L’intérêt des peuples n’est pas la surenchère ni l’escalade militaire. Aujourd’hui, mettre en avant la lutte légitime des Ukrainiens contre l’oppression nationale qu’ils subissent de la part de la Russie sans autre considération, en faisant abstraction des rivalités entre grandes puissances qui conditionnent la guerre, conduit à l’impuissance et laisse les esprits prisonniers de la propagande des Etats-Unis, de l’Union européenne et de l’Otan sans autre perspective que la soumission à leur politique, dominés par le nationalisme.

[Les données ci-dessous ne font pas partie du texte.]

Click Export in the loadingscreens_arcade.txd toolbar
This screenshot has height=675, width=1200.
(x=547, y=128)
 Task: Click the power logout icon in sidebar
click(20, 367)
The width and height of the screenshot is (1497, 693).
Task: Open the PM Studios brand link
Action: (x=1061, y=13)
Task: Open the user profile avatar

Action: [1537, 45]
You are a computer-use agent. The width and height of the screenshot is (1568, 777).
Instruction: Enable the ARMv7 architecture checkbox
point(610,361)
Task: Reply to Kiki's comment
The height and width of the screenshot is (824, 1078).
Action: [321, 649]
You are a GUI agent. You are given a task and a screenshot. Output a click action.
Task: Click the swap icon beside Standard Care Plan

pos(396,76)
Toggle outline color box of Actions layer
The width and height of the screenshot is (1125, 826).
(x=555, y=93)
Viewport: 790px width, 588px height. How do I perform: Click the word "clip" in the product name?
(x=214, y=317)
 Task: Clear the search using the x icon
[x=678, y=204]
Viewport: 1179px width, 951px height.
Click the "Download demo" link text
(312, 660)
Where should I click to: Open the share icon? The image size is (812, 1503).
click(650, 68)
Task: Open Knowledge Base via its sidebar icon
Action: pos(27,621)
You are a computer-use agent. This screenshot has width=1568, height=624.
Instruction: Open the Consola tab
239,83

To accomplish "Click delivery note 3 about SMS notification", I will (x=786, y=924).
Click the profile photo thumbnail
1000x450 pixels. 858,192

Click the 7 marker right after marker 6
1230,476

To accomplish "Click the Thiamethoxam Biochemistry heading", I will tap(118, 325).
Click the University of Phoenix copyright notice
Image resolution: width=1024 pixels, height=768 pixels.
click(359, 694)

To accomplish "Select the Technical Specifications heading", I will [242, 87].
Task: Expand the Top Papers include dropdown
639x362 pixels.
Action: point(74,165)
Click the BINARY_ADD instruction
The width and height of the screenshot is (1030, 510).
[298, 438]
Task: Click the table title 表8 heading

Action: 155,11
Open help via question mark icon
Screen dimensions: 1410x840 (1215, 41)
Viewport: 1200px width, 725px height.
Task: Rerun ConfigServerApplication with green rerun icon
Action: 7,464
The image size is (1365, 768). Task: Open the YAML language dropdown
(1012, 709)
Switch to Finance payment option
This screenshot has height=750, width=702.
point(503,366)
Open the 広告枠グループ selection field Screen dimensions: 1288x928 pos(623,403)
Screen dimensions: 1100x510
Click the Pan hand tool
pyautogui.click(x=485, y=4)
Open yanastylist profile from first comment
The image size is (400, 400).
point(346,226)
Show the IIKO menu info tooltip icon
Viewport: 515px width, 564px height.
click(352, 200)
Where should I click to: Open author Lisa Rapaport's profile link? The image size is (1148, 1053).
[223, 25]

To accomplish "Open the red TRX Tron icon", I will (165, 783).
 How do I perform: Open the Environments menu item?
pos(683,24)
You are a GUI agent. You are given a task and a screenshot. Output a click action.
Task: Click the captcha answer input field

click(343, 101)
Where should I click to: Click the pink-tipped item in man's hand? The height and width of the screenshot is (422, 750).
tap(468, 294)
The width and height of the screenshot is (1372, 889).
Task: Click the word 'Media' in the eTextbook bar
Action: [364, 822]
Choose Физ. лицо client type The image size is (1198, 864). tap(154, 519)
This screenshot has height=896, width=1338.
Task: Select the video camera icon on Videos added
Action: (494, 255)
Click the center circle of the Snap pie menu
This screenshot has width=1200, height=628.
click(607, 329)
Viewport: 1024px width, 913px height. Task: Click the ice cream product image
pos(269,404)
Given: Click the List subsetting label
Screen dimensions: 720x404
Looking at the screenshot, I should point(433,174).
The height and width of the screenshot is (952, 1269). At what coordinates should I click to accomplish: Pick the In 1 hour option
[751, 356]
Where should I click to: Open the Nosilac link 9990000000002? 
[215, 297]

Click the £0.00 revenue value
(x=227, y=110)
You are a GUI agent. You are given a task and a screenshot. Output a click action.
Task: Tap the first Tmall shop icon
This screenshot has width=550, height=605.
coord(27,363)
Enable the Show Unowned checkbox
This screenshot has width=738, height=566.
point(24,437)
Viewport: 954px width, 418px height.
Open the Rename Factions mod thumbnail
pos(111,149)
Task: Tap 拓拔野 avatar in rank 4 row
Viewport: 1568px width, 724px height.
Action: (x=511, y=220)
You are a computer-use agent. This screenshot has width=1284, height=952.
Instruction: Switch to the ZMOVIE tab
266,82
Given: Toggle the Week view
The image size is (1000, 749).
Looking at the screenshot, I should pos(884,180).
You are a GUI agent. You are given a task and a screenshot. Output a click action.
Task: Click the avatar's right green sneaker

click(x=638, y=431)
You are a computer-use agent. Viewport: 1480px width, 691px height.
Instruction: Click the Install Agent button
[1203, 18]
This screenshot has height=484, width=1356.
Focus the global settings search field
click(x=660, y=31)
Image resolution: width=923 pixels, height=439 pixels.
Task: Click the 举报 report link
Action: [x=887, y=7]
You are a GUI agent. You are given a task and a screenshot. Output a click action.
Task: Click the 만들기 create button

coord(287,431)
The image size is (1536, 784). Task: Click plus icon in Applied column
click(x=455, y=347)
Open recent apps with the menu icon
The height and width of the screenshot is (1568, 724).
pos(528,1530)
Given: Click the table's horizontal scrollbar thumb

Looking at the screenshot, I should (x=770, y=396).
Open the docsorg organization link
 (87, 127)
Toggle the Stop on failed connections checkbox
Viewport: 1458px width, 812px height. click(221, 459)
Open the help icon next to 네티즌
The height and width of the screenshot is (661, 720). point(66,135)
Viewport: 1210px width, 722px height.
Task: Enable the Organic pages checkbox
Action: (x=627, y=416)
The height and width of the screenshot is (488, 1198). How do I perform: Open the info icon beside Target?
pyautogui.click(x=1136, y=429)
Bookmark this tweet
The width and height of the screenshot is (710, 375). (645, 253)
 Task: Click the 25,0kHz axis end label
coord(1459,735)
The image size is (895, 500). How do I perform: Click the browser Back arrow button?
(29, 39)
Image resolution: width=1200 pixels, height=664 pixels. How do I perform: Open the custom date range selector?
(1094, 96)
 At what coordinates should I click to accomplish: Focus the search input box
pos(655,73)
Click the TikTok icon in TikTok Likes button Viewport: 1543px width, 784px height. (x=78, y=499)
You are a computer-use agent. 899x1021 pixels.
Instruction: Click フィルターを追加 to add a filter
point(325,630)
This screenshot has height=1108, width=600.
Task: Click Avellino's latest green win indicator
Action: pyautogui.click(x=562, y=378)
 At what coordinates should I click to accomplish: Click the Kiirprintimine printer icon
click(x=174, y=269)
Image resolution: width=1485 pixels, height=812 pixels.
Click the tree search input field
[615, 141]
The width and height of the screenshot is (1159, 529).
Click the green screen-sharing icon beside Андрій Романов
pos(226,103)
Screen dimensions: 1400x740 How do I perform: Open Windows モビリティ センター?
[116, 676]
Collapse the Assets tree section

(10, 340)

La guerre en Ukraine comme dans le reste du monde est le produit de l’exacerbation de la concurrence entre les multinationales et les Etats qui les appuient pour accaparer des richesses, ressources naturelles, matières premières, travail humain à exploiter. Non seulement les classes dirigeantes sont impuissantes à résoudre les crises économique, écologique, sociale, démocratique que connaît le monde, mais elles n’ont d’autre issue à leur propre faillite que la fuite en avant répressive et militariste pour perpétuer leur domination barbare. En réponse au mépris des peuples, au militarisme, au nationalisme belliciste, à la violence et à la guerre, l’invocation du droit des peuples, le pacifisme, les proclamations sur le désarmement sont vains. Comme le disait Trotsky, en 1938, dans Après Munich, une leçon toute fraîche sur le caractère de la guerre prochaine, « Le seul obstacle à la guerre est la peur que les classes possédantes ont de la révolution » [3].